“We can travel a long way and do many different things, but our deepest happiness is not born from accumulating new experiences. It is born from letting go of what is unnecessary, and knowing ourselves to be always home. “
-Sharon Salzberg, co-founder of Insight Meditation
For me, these last 10 months on the road, living very simply, has been a rite of passage. Finally I built up the gumption to follow some of the dreams that I’ve had as a youngster. And as I review the metaphorical gems, jewels, rare spices and silks that I am bringing home, one of the largest jewels is learning to live simply and with less.
Almost 5 months spent in SE Asia help me to understand that many physical pleasures and comforts are unnecessary.
Biologist and conservationist Thomas Lovejoy says “Reducing our expectation is very much in our own interest.” He says we cannot treat the world as a giant shopping mall and suggests that frugality, like after WWII, is the way to go for the USA.
Reflecting on simplicity, on simple living, I understand that it isn’t a choice for many people around the world.

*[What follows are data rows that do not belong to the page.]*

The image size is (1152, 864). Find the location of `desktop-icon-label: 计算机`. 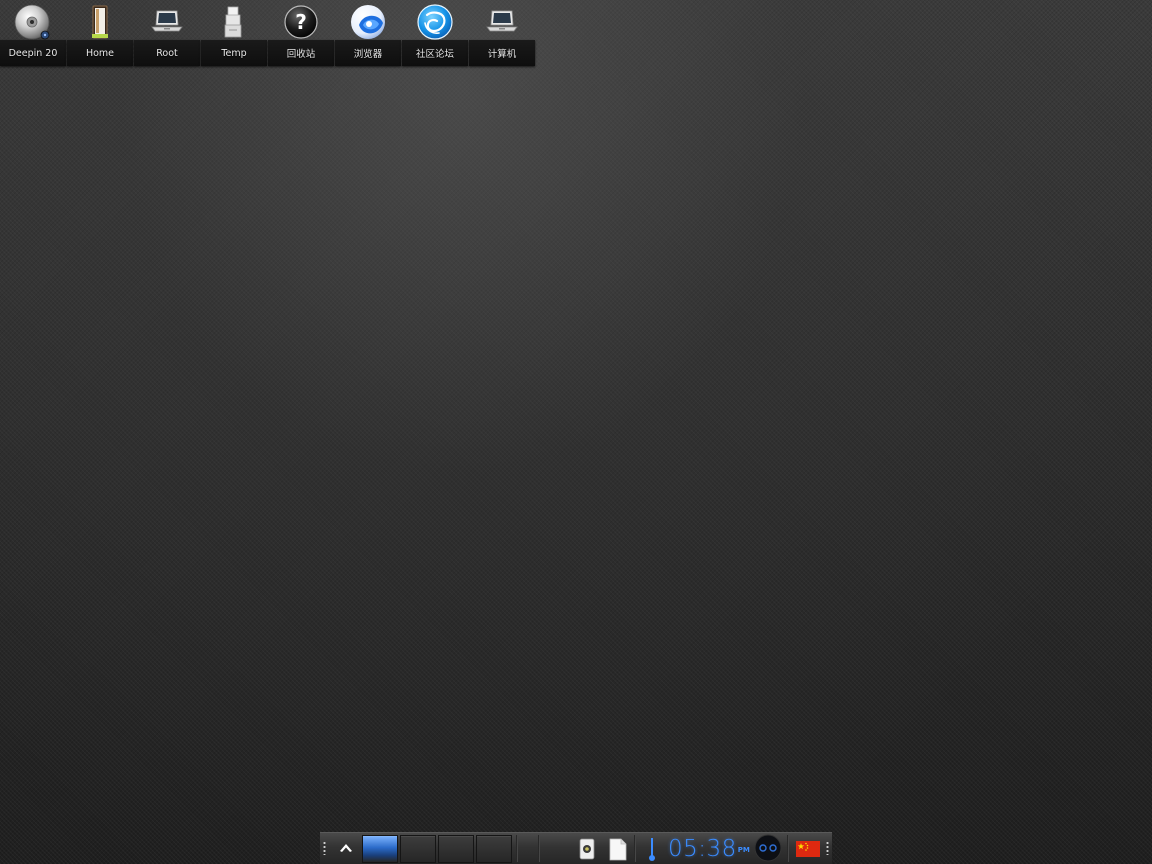

desktop-icon-label: 计算机 is located at coordinates (502, 54). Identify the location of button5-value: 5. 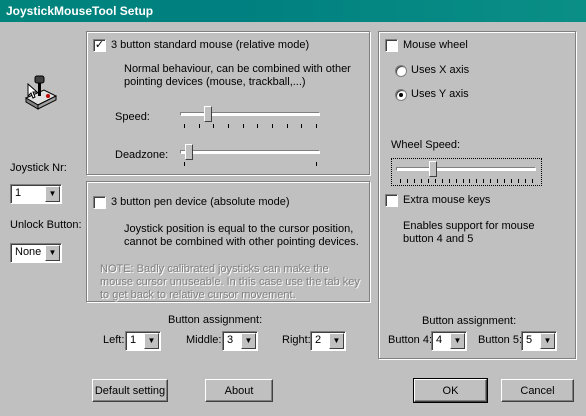
(530, 340). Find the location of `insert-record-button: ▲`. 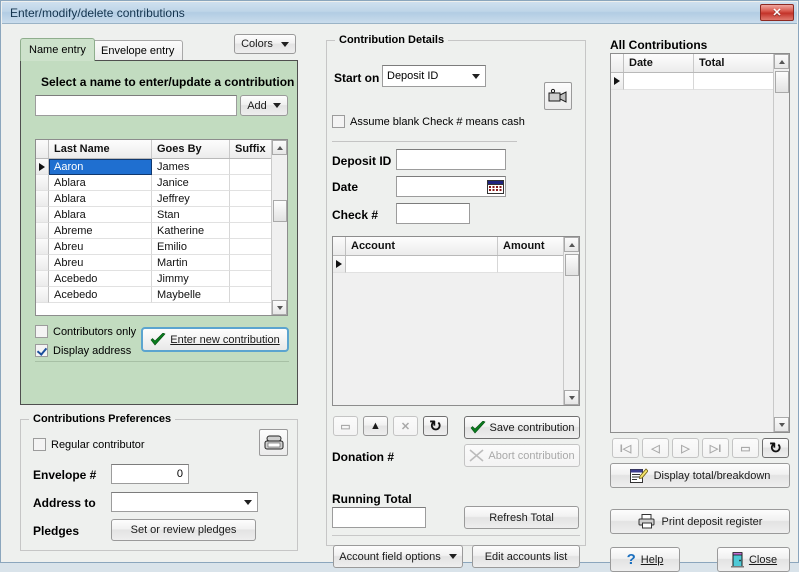

insert-record-button: ▲ is located at coordinates (376, 426).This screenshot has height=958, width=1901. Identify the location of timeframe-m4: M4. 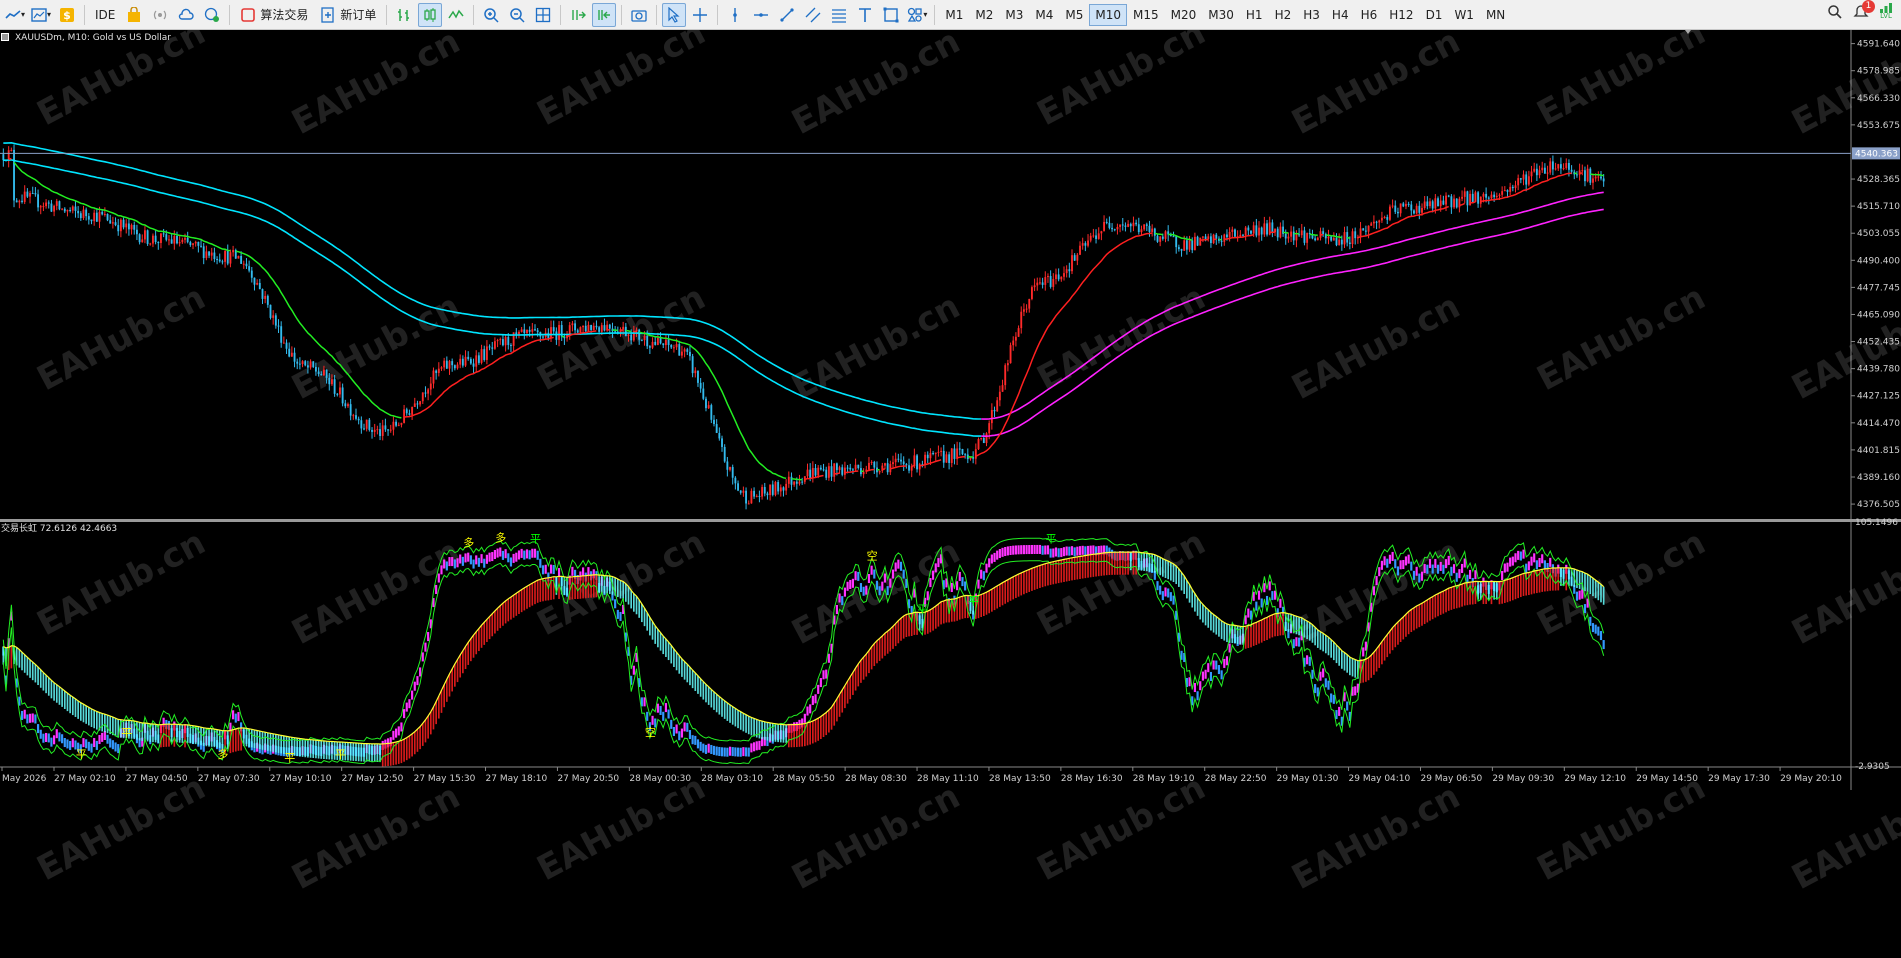
(1044, 15).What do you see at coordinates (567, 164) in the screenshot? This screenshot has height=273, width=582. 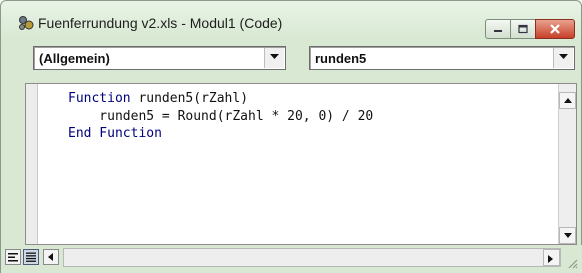 I see `vertical-scrollbar` at bounding box center [567, 164].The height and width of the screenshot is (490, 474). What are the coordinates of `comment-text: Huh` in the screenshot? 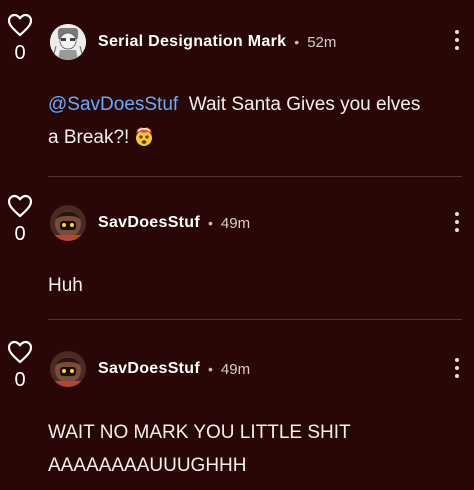 It's located at (66, 286).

Many people live simply and locally because that is all they have. As an American, I have to CHOOSE simplicity.
I believe that we need to choose simplicity, that our world cannot give endlessly of her natural resources, as they are finite. We can learn from our parents and grandparents during WII, and grow victory gardens, save every rubber band and thumb tack and wear thick sweaters in the house in winter to keep the heating bill down…and to keep the carbon dioxide out of the air, and the petroleum in the ground.

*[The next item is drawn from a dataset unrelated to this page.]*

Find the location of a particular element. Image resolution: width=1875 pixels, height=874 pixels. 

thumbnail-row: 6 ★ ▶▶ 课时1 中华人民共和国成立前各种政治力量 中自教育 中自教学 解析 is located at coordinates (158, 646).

In his 1863 essay “Life Without Principle”, Thoreau issues a challenge:
“Let us consider the way in which we spend our lives.”
With simple living, it is all held in there. Our time is inherently more valuable than money, since money cannot buy us more life. But using our time wisely, fulfilling our long cherished dreams, that is buying us the time that will allow us to also die with more acceptance, more peace in our hearts, knowing that “Jesus, at least I tried.”
With this thought, Erik and I would like to create our next chapter to be self-reliant, slower paced, community based, and use a fraction of the earth’s resources to live a rich, meaningful life.